■ Assigned task: Find all the lines in the entries below that hold the word "will" and copy them.

■ Supplied records:
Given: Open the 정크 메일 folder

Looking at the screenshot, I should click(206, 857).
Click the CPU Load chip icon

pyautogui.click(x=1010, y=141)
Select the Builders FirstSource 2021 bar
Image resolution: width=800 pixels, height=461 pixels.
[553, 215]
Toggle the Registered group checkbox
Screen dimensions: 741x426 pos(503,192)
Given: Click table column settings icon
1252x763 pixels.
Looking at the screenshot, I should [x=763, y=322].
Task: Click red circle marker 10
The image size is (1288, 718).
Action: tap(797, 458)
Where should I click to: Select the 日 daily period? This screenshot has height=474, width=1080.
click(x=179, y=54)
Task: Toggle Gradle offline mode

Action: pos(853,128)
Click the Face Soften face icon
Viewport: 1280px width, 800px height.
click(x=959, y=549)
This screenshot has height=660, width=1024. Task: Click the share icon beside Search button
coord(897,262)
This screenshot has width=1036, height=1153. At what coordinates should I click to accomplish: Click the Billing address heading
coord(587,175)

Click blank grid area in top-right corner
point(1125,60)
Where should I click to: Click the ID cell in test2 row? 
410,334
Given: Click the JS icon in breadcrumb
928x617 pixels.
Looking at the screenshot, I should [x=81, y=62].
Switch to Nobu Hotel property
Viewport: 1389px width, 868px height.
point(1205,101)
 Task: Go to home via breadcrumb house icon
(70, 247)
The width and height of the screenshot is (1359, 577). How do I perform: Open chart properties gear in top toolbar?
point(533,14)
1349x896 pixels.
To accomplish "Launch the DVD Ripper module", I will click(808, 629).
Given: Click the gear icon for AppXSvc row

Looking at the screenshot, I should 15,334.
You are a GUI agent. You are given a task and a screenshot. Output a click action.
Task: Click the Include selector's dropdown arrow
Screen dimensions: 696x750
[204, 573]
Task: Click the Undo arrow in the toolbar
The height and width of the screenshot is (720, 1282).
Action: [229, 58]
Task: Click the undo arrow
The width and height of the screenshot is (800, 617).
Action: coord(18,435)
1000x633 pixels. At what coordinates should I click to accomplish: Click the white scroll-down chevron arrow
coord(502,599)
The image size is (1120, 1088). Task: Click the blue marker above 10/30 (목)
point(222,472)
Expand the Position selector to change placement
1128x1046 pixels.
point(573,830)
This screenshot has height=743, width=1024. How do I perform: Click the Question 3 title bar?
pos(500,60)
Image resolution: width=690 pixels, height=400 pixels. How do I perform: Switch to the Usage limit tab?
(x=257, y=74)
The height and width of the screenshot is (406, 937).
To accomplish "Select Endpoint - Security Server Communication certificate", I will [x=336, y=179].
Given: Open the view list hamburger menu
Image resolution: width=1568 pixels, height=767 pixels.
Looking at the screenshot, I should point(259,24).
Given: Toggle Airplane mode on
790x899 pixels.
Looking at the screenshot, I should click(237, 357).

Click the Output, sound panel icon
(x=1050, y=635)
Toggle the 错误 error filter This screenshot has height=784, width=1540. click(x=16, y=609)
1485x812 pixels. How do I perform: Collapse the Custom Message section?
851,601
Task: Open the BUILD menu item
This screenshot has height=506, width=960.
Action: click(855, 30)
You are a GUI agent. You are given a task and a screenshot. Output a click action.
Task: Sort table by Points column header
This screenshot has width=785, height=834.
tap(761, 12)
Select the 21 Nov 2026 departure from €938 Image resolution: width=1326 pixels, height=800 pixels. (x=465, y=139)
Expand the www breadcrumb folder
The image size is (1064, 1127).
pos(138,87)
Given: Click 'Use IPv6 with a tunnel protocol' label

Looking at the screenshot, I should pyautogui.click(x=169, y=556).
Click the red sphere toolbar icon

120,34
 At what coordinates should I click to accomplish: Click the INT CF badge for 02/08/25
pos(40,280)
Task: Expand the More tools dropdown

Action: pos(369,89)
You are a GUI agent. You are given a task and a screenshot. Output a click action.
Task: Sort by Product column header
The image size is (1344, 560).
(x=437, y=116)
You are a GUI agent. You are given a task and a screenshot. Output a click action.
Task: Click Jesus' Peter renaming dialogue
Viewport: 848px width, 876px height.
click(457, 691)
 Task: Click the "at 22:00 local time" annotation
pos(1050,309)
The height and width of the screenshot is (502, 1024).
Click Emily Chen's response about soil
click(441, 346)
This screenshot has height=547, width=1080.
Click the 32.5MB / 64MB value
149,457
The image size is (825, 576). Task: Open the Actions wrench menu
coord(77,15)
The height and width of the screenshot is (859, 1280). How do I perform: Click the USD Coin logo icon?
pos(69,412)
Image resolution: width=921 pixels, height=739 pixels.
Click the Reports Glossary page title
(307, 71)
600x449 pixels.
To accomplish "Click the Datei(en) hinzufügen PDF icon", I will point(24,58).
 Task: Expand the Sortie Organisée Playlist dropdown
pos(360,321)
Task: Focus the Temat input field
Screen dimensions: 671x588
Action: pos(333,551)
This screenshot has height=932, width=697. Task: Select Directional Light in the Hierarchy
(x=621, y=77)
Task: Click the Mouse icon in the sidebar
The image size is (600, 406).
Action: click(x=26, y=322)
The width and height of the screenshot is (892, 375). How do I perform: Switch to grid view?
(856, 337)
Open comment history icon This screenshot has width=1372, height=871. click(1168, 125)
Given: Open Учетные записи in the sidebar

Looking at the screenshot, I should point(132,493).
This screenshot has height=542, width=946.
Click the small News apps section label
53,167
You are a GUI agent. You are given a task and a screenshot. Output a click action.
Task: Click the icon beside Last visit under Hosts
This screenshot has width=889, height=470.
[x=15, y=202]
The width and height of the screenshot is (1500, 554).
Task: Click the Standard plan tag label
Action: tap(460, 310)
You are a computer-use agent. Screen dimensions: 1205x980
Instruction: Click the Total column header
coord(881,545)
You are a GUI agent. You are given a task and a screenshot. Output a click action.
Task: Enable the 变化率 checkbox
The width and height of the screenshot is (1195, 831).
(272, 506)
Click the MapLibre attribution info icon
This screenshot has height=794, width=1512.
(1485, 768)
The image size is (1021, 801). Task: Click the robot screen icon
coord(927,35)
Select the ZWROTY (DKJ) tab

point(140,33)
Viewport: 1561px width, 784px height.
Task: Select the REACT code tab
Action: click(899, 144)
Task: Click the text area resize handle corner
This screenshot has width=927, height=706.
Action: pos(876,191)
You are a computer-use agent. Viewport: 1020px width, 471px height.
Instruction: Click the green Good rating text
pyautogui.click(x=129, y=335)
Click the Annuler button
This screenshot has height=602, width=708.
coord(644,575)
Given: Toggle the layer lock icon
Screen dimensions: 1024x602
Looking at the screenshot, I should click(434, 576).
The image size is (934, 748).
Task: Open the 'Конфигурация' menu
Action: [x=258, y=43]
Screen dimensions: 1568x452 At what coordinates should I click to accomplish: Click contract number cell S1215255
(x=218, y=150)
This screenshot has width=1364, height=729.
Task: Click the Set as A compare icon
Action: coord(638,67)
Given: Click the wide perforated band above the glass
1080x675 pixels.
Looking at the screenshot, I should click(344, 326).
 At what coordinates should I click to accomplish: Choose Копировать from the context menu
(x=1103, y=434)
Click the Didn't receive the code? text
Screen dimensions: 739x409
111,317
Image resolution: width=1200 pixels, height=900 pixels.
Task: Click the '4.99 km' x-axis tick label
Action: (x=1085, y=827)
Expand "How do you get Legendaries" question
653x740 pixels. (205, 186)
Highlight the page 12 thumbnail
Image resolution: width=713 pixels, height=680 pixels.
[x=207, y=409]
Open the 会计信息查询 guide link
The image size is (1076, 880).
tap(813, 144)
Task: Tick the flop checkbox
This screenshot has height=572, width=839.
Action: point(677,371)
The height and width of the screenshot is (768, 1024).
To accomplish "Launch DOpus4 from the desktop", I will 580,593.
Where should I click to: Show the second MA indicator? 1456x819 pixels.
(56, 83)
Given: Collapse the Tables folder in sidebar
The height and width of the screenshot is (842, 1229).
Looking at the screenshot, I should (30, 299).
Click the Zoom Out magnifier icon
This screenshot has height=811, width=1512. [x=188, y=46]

■ Completed task:
To accomplish "Launch the DVD Ripper module", I will click(808, 629).
To accomplish "Select Endpoint - Security Server Communication certificate", I will [x=336, y=179].
To accomplish "Click the Datei(en) hinzufügen PDF icon", I will point(24,58).
To accomplish "Launch DOpus4 from the desktop", I will 580,593.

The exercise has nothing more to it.